Disease severity, as defined by number and length of MS-related hospitalizations and need for walking aids, seemed to be the only factor predictive of venous thromboembolism.

But most of the studies did not characterize MS groups well enough for the researchers to make further conclusions. They could not examine if the MS type, disease duration, and treatment were associated with a higher venous thromboembolism risk.

Importantly, researchers were unable to determine if MS itself increases the risk of venous thromboembolism , or if secondary complications, such as hypomobility, are responsible.

“Immobility associated with severe disease is an obvious risk factor but MS has also been linked to elevated markers of endothelial damage and activation of the coagulation pathway,” the researchers wrote. “The increased risk of venous thromboembolism in MS patients could, therefore, be due not only to immobility but systemic autoimmune mechanisms increasing thrombotic risk.”

Curiously, researchers found that steroids and anti-depressants were linked to an increased venous thromboembolism risk. Steroids and antidepressants have been linked to venous thromboembolism in the general population and in specific diseases; however, these may be markers of disease severity and this link could simply be a byproduct of some other effect.

Overall, the team concluded that MS patients are at increased risk of developing venous thromboembolism, and suggest that “there may be a role for VTE [venous thromboembolism] prophylaxis in high risk patients.”

“More detailed data sources are needed to recognize specific MS-related risk factors and just how much risk they present,” the researchers added. “This important data would have direct clinical relevance in risk stratification for potential venous thromboembolism prophylaxis.”

2 comments

  1. Father Glen Gleaves says:

    I’ve had primary-progressive multiple sclerosis since 1986, and started having DVTs in 1992. So far,
    I’ve had 4; and one, which my hospital’s ultrasonographer missed (“Good news! You don’t have a DVT.) dislodged the next day and became a PE, causing me to lose 30% of my lung function.

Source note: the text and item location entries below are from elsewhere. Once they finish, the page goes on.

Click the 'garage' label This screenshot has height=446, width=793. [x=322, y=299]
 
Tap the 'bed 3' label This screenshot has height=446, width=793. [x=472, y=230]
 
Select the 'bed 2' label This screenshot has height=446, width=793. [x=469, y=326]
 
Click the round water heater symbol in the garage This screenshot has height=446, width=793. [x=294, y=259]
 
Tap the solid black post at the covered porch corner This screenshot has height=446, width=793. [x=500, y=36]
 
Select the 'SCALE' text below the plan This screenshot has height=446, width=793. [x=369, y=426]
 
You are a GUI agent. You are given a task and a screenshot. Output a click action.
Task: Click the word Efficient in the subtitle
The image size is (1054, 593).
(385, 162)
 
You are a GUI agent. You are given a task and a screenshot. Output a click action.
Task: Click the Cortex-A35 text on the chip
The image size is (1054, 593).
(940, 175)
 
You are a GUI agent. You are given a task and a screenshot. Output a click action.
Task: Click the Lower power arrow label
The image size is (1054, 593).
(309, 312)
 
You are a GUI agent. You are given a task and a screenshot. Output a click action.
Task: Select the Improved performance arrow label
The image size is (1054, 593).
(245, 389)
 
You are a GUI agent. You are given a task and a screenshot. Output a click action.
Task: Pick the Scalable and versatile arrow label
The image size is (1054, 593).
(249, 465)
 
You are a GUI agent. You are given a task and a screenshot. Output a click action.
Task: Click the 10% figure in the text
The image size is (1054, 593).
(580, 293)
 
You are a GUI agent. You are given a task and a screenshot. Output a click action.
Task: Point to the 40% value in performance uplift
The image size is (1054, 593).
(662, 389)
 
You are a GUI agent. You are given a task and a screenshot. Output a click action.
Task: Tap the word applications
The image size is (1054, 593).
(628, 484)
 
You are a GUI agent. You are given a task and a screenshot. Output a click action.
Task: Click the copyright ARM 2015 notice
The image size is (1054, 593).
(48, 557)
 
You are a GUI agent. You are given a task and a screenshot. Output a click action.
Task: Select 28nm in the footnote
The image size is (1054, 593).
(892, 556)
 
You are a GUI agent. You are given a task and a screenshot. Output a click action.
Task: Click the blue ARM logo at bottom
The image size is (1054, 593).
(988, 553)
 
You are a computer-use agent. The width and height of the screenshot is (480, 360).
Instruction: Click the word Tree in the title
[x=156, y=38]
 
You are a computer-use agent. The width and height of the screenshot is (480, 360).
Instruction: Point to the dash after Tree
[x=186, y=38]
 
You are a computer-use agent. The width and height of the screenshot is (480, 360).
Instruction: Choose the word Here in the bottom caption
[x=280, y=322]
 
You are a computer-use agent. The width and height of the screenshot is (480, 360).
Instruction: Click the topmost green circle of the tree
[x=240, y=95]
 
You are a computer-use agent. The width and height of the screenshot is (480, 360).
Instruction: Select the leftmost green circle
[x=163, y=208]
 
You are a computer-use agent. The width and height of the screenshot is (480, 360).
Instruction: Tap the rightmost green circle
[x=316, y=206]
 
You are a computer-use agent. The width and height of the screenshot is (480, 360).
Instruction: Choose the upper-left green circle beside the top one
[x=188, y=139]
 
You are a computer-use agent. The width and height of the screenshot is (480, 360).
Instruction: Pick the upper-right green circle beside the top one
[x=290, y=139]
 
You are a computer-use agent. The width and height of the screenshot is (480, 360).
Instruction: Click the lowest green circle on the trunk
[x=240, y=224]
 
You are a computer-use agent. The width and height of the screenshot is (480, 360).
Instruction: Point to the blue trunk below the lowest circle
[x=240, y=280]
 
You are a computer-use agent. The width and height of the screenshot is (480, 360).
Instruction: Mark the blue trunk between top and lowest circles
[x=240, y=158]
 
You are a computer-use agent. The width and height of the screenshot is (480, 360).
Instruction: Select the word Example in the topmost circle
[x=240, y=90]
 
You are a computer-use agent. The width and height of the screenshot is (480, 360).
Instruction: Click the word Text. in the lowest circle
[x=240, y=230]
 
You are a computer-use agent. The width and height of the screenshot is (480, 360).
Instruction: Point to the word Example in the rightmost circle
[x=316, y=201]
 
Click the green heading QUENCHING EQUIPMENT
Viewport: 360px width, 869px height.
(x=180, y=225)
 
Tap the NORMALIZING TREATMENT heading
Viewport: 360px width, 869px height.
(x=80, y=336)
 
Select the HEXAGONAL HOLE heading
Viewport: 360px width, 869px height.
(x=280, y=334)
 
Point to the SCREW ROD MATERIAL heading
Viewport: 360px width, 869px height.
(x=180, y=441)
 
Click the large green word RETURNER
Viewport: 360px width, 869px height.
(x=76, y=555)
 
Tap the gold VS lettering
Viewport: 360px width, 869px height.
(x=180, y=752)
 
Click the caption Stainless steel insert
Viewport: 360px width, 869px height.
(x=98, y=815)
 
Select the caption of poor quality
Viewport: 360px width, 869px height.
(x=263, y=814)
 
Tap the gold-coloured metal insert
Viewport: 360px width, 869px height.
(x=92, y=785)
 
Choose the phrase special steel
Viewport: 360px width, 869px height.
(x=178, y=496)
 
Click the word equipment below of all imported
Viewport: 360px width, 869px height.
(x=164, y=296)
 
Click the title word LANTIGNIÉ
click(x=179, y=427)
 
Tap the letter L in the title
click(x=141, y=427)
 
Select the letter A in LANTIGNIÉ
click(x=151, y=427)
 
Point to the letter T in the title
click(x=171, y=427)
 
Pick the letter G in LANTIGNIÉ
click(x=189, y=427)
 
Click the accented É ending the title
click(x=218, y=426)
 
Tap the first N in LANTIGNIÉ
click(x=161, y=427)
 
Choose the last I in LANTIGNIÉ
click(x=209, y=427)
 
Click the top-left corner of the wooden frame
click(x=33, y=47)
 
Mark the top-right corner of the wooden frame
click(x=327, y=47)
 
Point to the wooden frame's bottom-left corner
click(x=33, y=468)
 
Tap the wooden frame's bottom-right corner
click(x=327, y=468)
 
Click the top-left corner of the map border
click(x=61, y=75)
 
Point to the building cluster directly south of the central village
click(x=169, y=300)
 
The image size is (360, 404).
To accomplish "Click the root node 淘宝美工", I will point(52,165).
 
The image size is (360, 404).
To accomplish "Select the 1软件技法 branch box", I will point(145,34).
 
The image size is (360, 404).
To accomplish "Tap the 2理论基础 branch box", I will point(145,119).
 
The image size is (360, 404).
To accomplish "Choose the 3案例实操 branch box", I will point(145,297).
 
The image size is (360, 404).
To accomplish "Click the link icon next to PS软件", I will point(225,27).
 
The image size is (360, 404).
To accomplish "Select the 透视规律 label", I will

    In those days I was having to have 10-day in-patient corticosteroid IV therapy up to 4x/year (ACTH in the early days, then later, shorter methylprednisolone series, plus monthly “pulse therapy”). However, because I also had chronic optic neuritis and severe optic nerve pain, my docs had me on 1,000 mg/day of carbamazepine to ameliorate the pain. That’s when I started getting the DVTs –but my docs NEVER picked up on the fact that this is a known synergistic drug combination and recipe for DVTs.

    I discovered the danger of this drug combination via internet searches and brought the info to my docs, who had an “aha!” moment (my docs welcome me as part of the healing team). Later, my internist discovered that I also had hyperhomocysteinemia –a condition that causes clots when either vitamin B-12 or folate –or both– drops too low. I was deficient in both. So now, I’m on warfarin, B-12 and folic acid, as preventative measures, and off of the carbamazepine. After 33 years of PPMS, my 15 med chemical soup, including miracle drugs dalfampridine and Ocrevus, lots of physical therapy and pushing myself to maintain an active lifestyle, the power chair is history, and forearm crutches keep me mobile, with only an occasional use of my manual chair.

    In 1935 DuPont coined the advertising phrase that sums up my life: “Better Living….Through Chemistry.” And… NO MORE DVTs!! With astute, caring doctors over the years (I’ve fired many, hired more), who have listened, observed, studied, cared and worked hard with me to thread our way through this complicate PPMS jungle (add including psoriasis & psoriatic arthritis to the mix), all I can say is, “Life’s good!”

    So, are DVTs more common with MS? I’m certain that a more sedentary life can bring them on. But so can med combinations. Both are avoidable with care. You DON’T want DVTs to further complicate your life!

  2. Jay Blake says:

    I probably don’t even belong here, because my MS is incredibly mild (knock on wood) and I run 4 – 6 miles 4 days a week, BUT I also had a DVT a couple years ago. After reading this article, it makes me wonder if my MS had anything to do with it. But it sure wasn’t from hypomobility!